A ligação causal se estabelece porque a maneira mais provável de não ter a exclusividade esperada em um período inicial, sobre um produto de desenvolvimento próprio, residiria no vazamento da informação chave para a produção deste novo produto.
Com esse contexto fica fácil conectar o risco de vazamento de informação de uma fórmula de um novo produto, com o risco de um competidor lançar um produto similar ou até idêntico ao que se está desenvolvendo, antes ou ao mesmo tempo.
A realização destes riscos, um em decorrência do outro, comprometeria as premissas acima descritas, prejudicando a liderança de mercado inicial e impactando os indicadores VPL (valor presente líquido) e TIR (taxa interna de retorno), que medem o desempenho do projeto de investimento quanto à capacidade de gerar de caixa para a empresa que investe.
Sabidamente, a melhor maneira de resolver um problema é atacar sua causa raiz. Do mesmo modo, a melhor maneira de mitigar um risco, é criar controles para suas causas, ou seja para os seus fatores de risco.
Considerando então o risco de vazamento de informação como um fator para o risco do competidor lançar produto similar ao que se desenvolve, em tempo muito curto, podemos concluir que:
- Uma solução de prevenção ao vazamento de informações é um controle eficaz contra o risco de não obter o retorno financeiro esperado em um projeto de novos produtos em função da perda da exclusividade inicial.
- O risco bem conectado ao outro fica mais fácil de conscientizar e também mais fácil de quantificar, uma vez que o impacto financeiro da realização do risco é facilmente calculável a partir das premissas contidas no plano de negócio do projeto de desenvolvimento de novo produto. Uma vez quantificado, fica simples a comparação entre o custo de mitigar e o custo de conviver com o risco.
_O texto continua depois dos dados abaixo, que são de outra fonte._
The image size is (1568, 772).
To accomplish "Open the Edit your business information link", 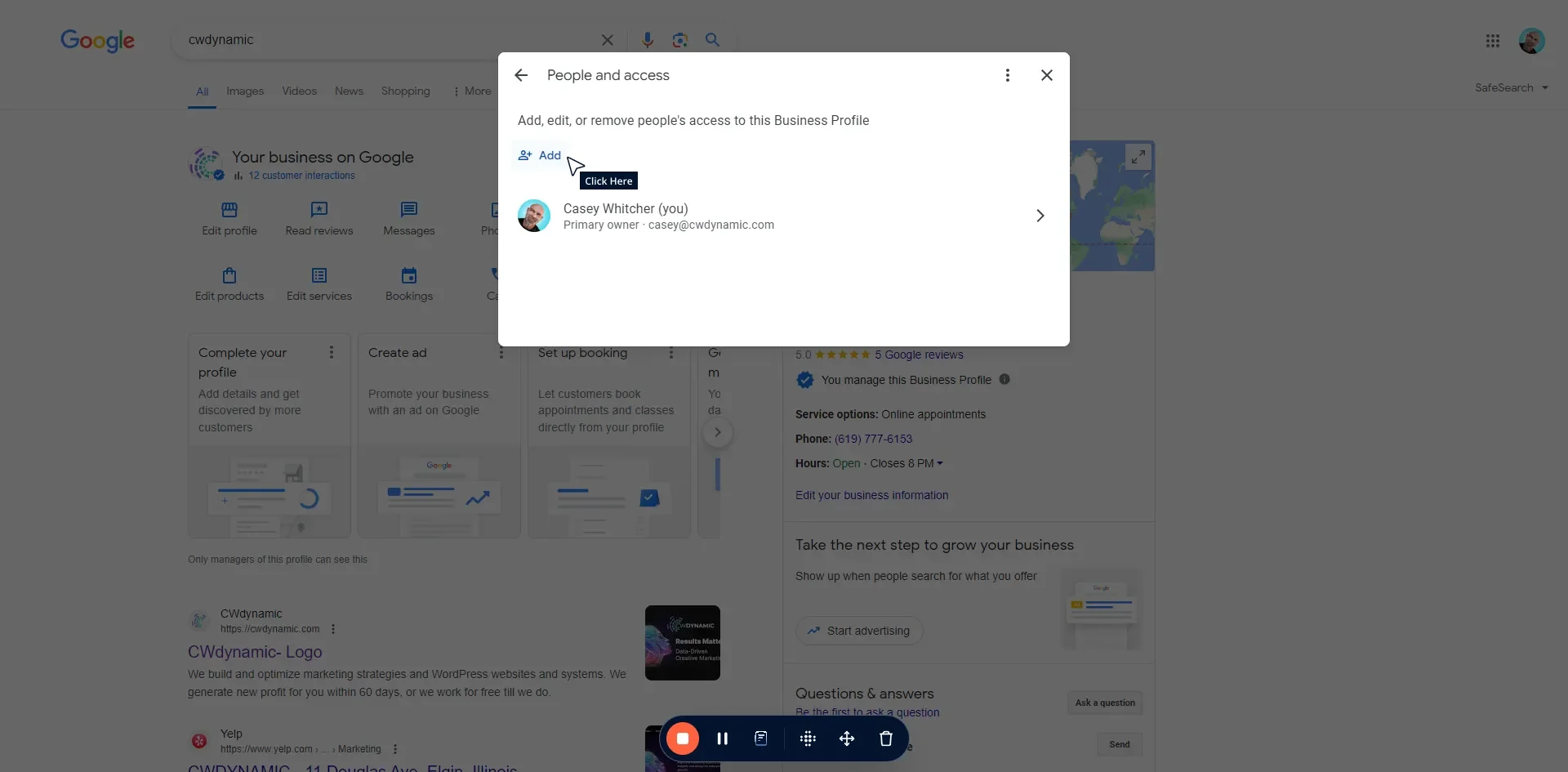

Se a conta fechar, é projeto aprovado!
Este foi um exemplo simples, escolhido para ilustrar um racional que conecte os riscos e viabilize as decisões conscientes. A verdade é que conectar ideias é um trabalho complexo e relevante. É portanto um trabalho nobre, gratificante e que deve ocupar uma boa parcela do tempo dos gestores de segurança da informação.
Alguns riscos de segurança serão facilmente conectáveis a riscos de negócio. Outros terão uma conexão sutil e exigirão grande esforço do gestor na montagem do racional. Outros ainda serão praticamente impossíveis de se conectar com riscos de negócio relevantes. O que fazer com estes últimos? Nada, ou praticamente nada. Se não for possível mitigá-los através de processos e procedimentos operacionais que cuidem da saúde básica da circulação da informação na empresa, esqueça-os.
A Segurança da Informação é muito importante mas não tem importância em si só. Tem importância enquanto, através da proteção da informação, proteger o negócio. Qualquer coisa fora isso, não se financia.
Um abraço e até o próximo post!
P.S. Eu estava com muita saudade de escrever aqui. Estou muito feliz de ter conseguido mais uma vez! Um beijo para o meu filho Gabriel, que estava ao meu lado quando escrevi esse artigo.
Publicado originalmente em ticianobenetti.wordpress.com
1 Comentários
Excelente artigo Ticiano. Parabéns!
Ao ler o seu texto, me conectei com ele na hora. Desde que comecei a estudar SI, eu sempre tive esse ponto em mente, mesmo sem ter lido nenhum material antes. A maioria dos executivos não conhece a profundidade dos riscos que lidamos e tratam como um problema de menor escala. Acredito que esse comportamento esteja mudando, mas ainda é bem raro.
Foi justamente por isso que eu decidi me aprofundar mais na área de governança. Estou me preparando para o COBIT 5 e acredito que esse framework é extremamente útil para essa situação também, já que ele conecta a governança corporativa e a governança de TI e abrange todas as partes.